O encontro ocorreu em agosto daquele ano em uma festa realizada para promover o encontro de possíveis padrinhos com as crianças de abrigos da capital gaúcha. “É quando a magia acontece”, define Peterson. Na reunião, fitas verdes são colocadas nos braços de quem está disponível para apadrinhar e ser apadrinhado. O vendedor lembra que viu Lucas correndo com amigos e que o menino não parava para conversar com ninguém.
“Ele tinha dois balões. Me deu um, disse ‘tio, segura pra mim’ e continuou correndo. Depois, ele me deu um casaco e novamente pediu para eu segurar. Na terceira vez que ele se aproximou, perguntei se ele já tinha dindo. Ele disse ‘já, é tu’”, conta. “Parecia que a gente já se conhecia há mil anos. Foi uma surpresa, eu não esperava passar pelo processo por ser gay. No fim, quem construiu essa barreira fui eu mesmo na minha cabeça, pois foi tudo muito tranquilo”, completa.
Após a magia acontecer, Peterson virou o padrinho de Lucas. Foram 14 meses saindo juntos para passear nos finais de semanas, até dar entrada no pedido de guarda, em outubro de 2014. A solicitação foi aceita cerca de um ano depois.
“Na adoção, o médico que faz o parto é o juiz e a sala de parto é o foro”, brinca o vendedor da Livraria Cultura.
Com a documentação organizada, Peterson solicitou licença-maternidade ao departamento de recursos humanos da livraria. “Eles não sabiam de nada”, diz. “Disseram que eu tinha direito a quatro meses. No entanto, por se tratar de uma empresa cidadã, me deram seis meses de licença, como ocorre com todas as mães.”

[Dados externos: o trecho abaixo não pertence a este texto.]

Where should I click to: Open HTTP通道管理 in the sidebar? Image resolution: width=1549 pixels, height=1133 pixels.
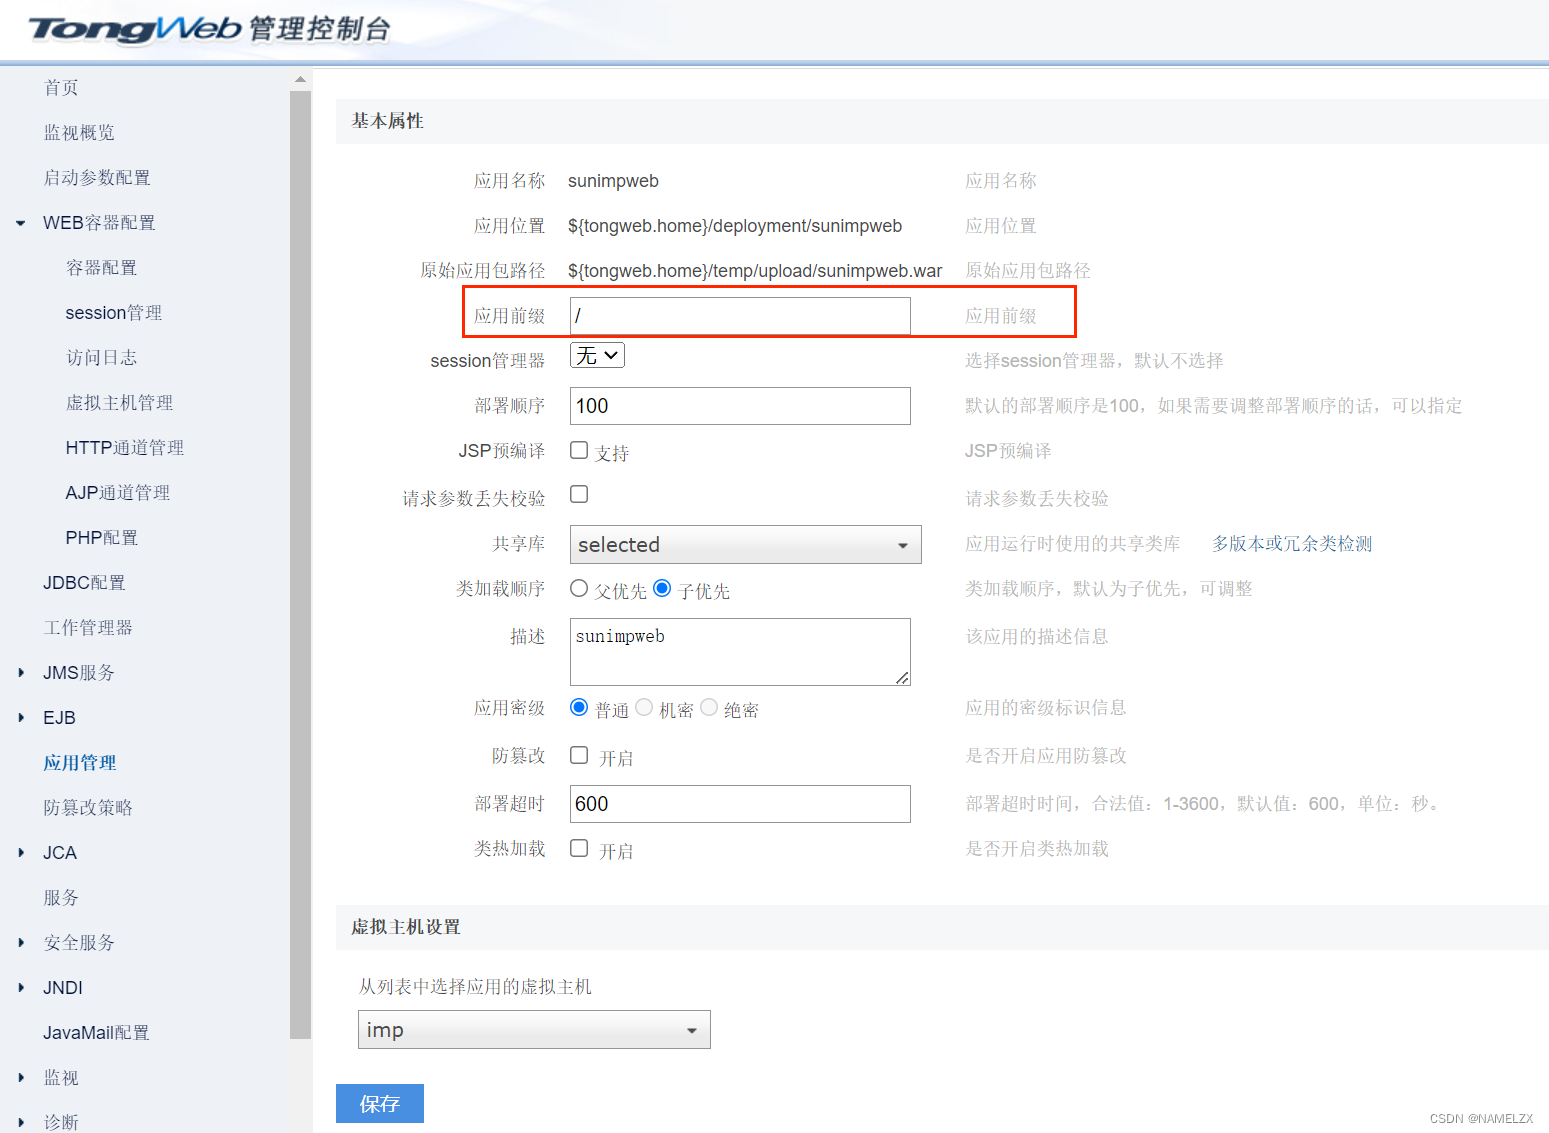(124, 448)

A diretora de recursos humanos da Livraria Cultura, Juliana Brandão, relata que o caso era inédito, por se tratar da primeira vez que um pai solteiro solicitava o benefício. Ela afirma que a experiência de Peterson serviu como aprendizado para a empresa. “O pai solteiro tem o mesmo direito, quando adota, a esse período para dar atenção ao filho que acabou de chegar. Estamos fazendo apenas o que é direito dele”, diz Juliana.
Junto à licença, Peterson também solicitou férias. Assim, o prazo para ficar junto de Lucas se estendeu para sete meses, no período denominado de ‘criar o ninho’, que é o momento de adaptação da criança adotada ao novo lar. O vendedor deve retornar ao trabalho no final do mês de abril. “Quero ver cortar o cordão umbilical depois desse tempo todo”, diverte-se o pai.
Sobre a paternidade, ele diz que tudo em sua vida mudou. “Temos muita cumplicidade, e isso é a melhor coisa de ser pai. As prioridades mudam, deixa-se o egoísmo de lado. Faz um ano que não compro peça de roupa para mim, por exemplo”, conta.
A rotina do menino também foi modificada. Hoje com nove anos, ele tem uma referência sempre presente e uma hierarquia a respeitar. “Como padrinho, eu o pegava para passear nos finais de semana e férias. Agora, é definitivo. Quando o Lucas apronta, ele pede desculpas e diz que não estava acostumado a ter um pai”, fala.
Sobre a sua orientação sexual, Peterson diz que a abordagem é tranquila. “Eu disse para ele que amor sempre pode, que não existe amor errado. O errado é ódio e preconceito. E ele me perguntou ‘o que é preconceito?’ e eu expliquei”, diz.
O pai de Lucas adianta que tem planos de adotar outra criança no futuro, se a condição financeira permitir, e que seu filho hoje é sua maior e melhor companhia. “Ele passou dois anos me chamando de dindo e precisou de apenas dois dias para me chamar de pai. Esse amor é algo que não dá para medir”, conclui.